À quoi servent les hommes ?
« Il n'existe pas. Tu comprends ? Il n'existe pas.
— Oui, je comprends.
— Moi, j'existe. Toi, tu existes. Lui, il n'existe pas. »
Ayant établi la non-existence de Bruno, la femme de quarante ans caressa doucement la main de sa compagne, beaucoup plus jeune. Elle ressemblait à une féministe, du reste elle portait un pull-over de féministe. L'autre semblait chanteuse de variétés, à un moment donné elle a parlé de galas (ou peut-être de galères, je n'ai pas très bien compris). Avec son petit cheveu sur la langue, elle s'habituait lentement à la disparition de Bruno. Malheureusement, en fin de repas, elle tenta d'établir l'existence de Serge. Pull-over se crispa avec violence.
«Je peux t'en parler encore ? demanda l'autre timidement.
— Oui, mais abrège. »
Après leur départ, j'ai ressorti un volumineux dossier de coupures de presse. Pour la vingtième fois en quinze jours, j'ai tenté d'être terrorisé par les perspectives offertes par le clonage humain. Il faut dire que ça démarre mal, avec la photo de cette brave brebis écossaise (qui de plus, on a pu le constater au journal de TF1, bêle avec une stupéfiante normalité). Si le but recherché était de nous faire peur, il aurait été plus simple de cloner des araignées. J'essaie d'imaginer une vingtaine d'individus disséminés à la surface de la planète, porteurs du même code génétique que le mien. Je suis troublé, c'est vrai (d'ailleurs même Bill Clinton est troublé, c'est dire) ; mais terrorisé, non, pas exactement. Est-ce que j'en serais venu à ricaner de mon code génétique ? Pas ça non plus. Décidément, troublé est le mot. Quelques articles plus loin, je me rends compte que le problème n'est pas là. Contrairement à ce qu'on répète bêtement, il est faux de prétendre que « les deux sexes pourront se reproduire séparément ». Pour l'instant la femme reste, comme le souligne avec pertinence Le Figaro, «incontournable». L'homme par contre, c'est vrai, ne sert à peu près plus à rien (ce qui est d'ailleurs vexant dans l'histoire, c'est ce remplacement du spermatozoïde par une « légère décharge électrique » ; ça fait un peu bas de gamme). Au fond, plus généralement, à quoi servent les hommes ? On peut imaginer qu'à des époques antérieures, où les ours étaient nombreux, la virilité ait pu jouer un rôle spécifique et irremplaçable ; aujourd'hui, on s'interroge.

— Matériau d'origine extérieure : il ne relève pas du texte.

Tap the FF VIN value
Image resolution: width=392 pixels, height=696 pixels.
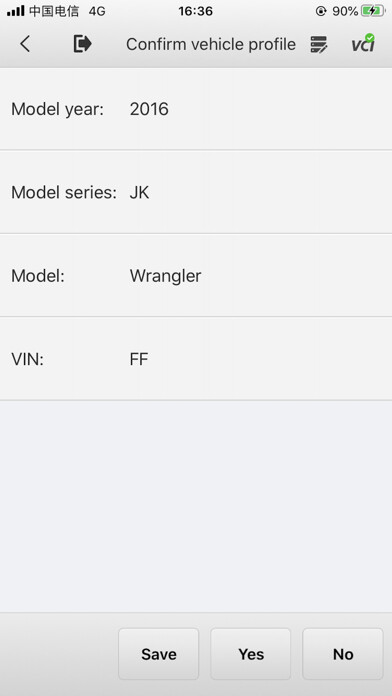pyautogui.click(x=139, y=359)
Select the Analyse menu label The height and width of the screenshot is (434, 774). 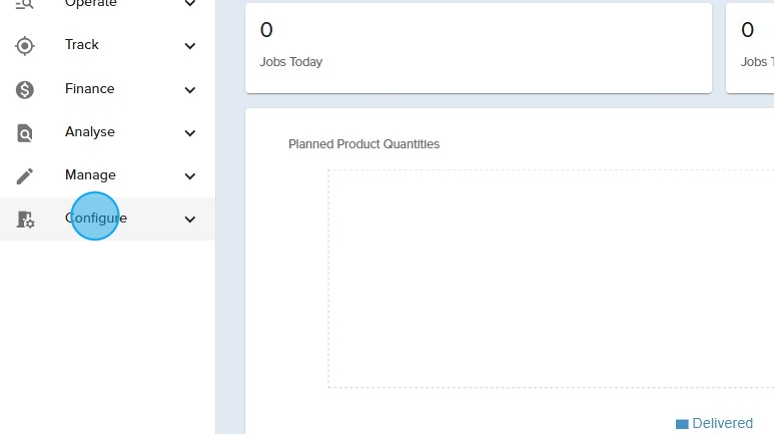pos(90,132)
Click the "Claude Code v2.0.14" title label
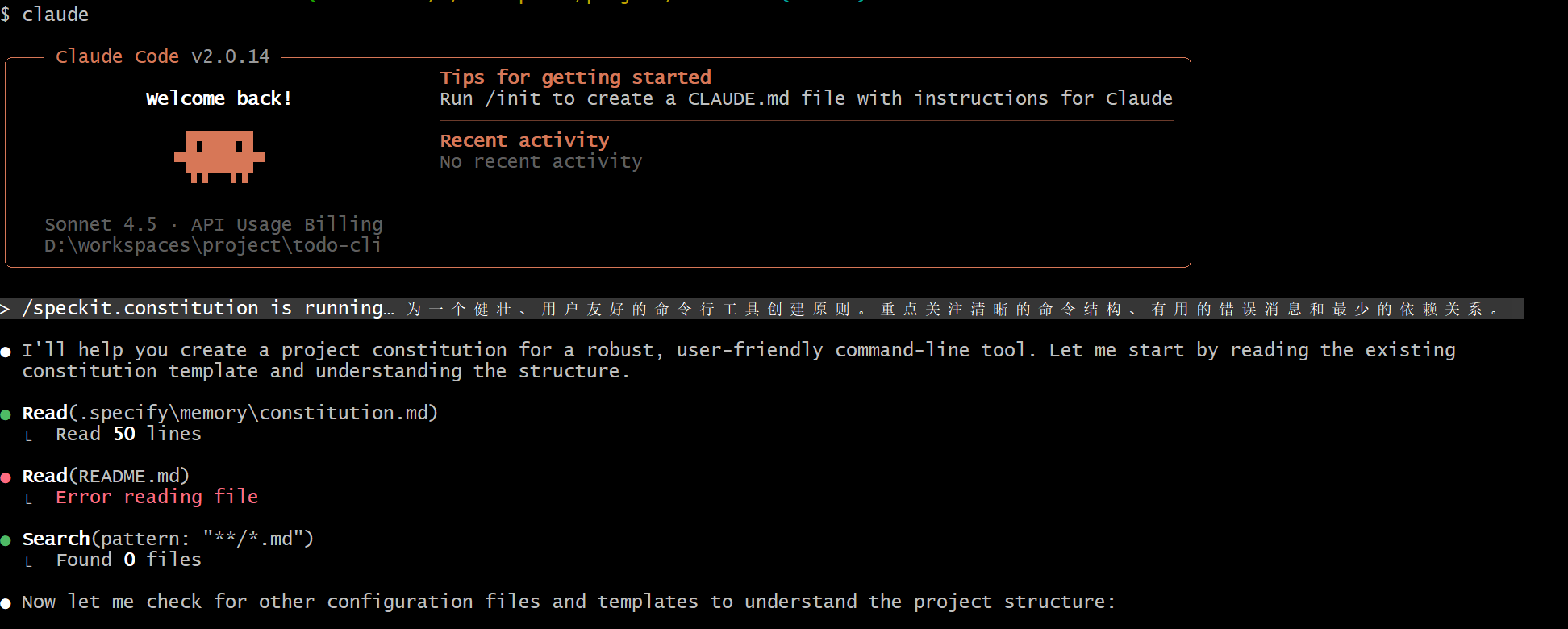The height and width of the screenshot is (629, 1568). (x=162, y=56)
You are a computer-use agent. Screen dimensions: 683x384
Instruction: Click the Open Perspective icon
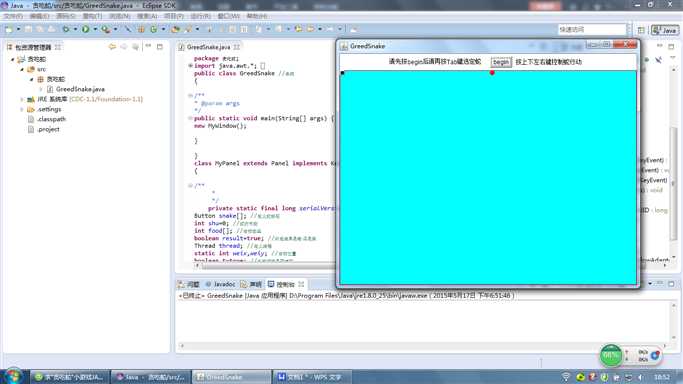[x=641, y=30]
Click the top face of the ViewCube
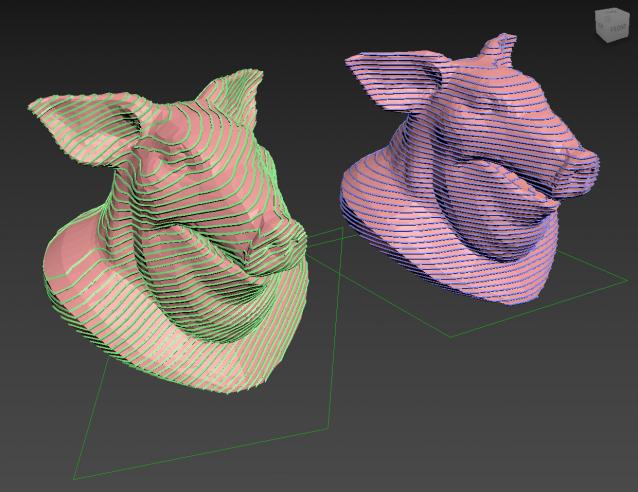638x492 pixels. click(x=613, y=15)
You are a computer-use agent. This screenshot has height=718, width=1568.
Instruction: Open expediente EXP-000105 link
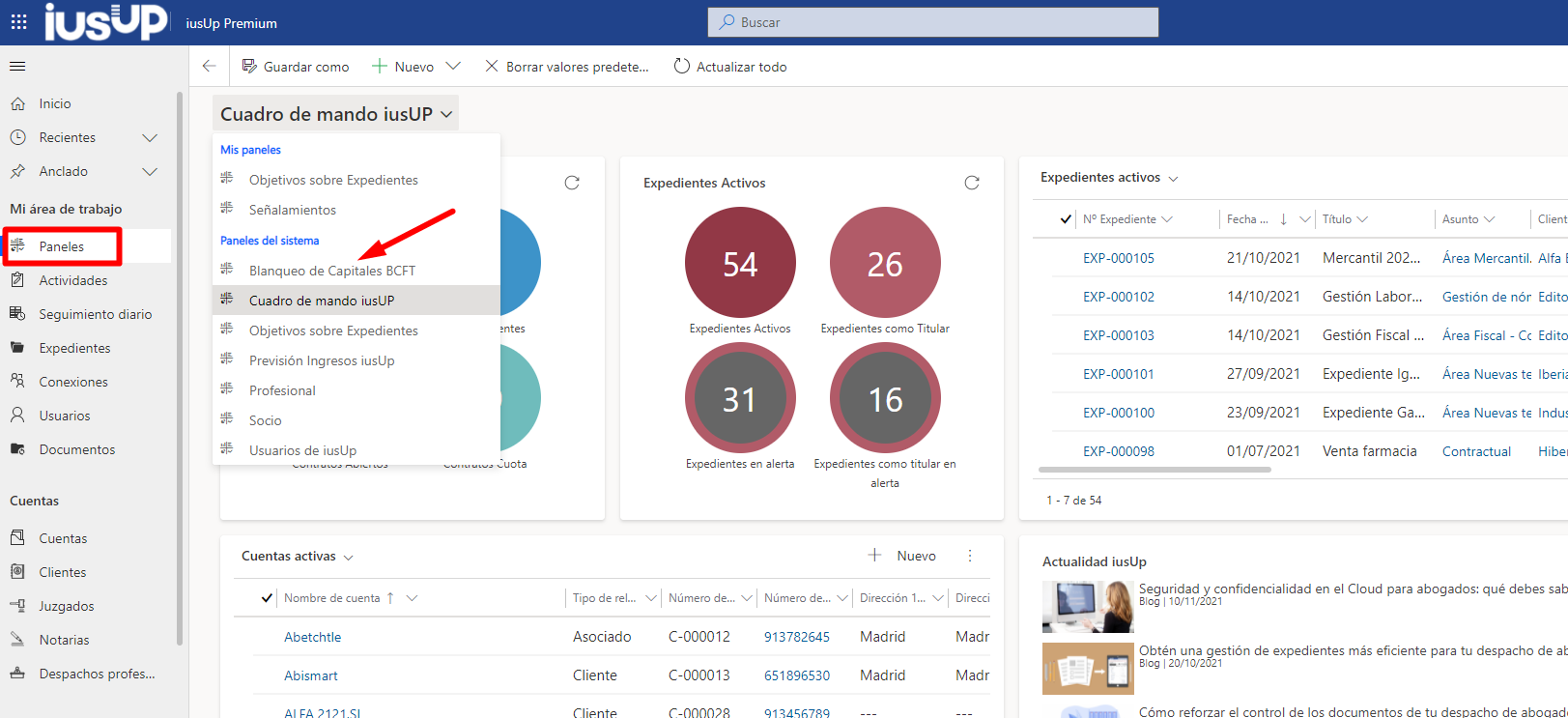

La dernière fois que j'ai entendu parler de Valérie Solanas, c'était dans un livre de Michel Bulteau, Flowers ; il l'avait rencontrée à New York en 1976. Le livre est écrit treize ans plus tard ; la rencontre l'a visiblement secoué. Il décrit une fille « à la peau verdâtre, aux cheveux sales, vêtue d'un blue-jean et d'un treillis crasseux ». Elle ne regrettait pas du tout d'avoir tiré sur Warhol, le père du clonage artistique : « Si je revois ce salaud, je suis fichue de recommencer ». Elle regrettait encore moins d'avoir fondé le mouvement SCUM (Society for Cutting Up Men), et se préparait à donner une suite à son manifeste. Depuis, silence radio ; serait-elle morte ? Encore plus étrange, ce fameux manifeste a disparu des librairies ; pour en avoir une idée fragmentaire on est obligé de regarder Arte jusqu'à des tard le soir, et de supporter la diction de Delphine Seyrig. Malgré tous ces inconvénients, ça en vaut la peine : les extraits que j'ai pu entendre sont réellement impressionnants. Et pour la première fois aujourd'hui, grâce à Dolly-la-Brebis-du-Futur, les conditions techniques sont prêtes pour la réalisation du rêve de Valérie Solanas : un monde exclusivement composé de femmes. (La pétulante Valérie développait d'ailleurs des idées sur les sujets les plus variés ; j'ai noté au passage le : «Nous exigeons l'abolition immédiate du système monétaire ». Décidément, c'est le moment de rééditer ce texte.)
(Pendant ce temps, Andy l'astucieux dort dans l’azote liquide, dans l'attente d'une bien hypothétique résurrection.)
L'expérience pourrait être tentée assez bientôt, pour celles que ça intéresse, peut-être sur une échelle réduite ; j'espère que les hommes sauront s'effacer dans le calme. Un dernier conseil, quand même, pour partir sur de bonnes bases : évitez de cloner Valérie Solanas.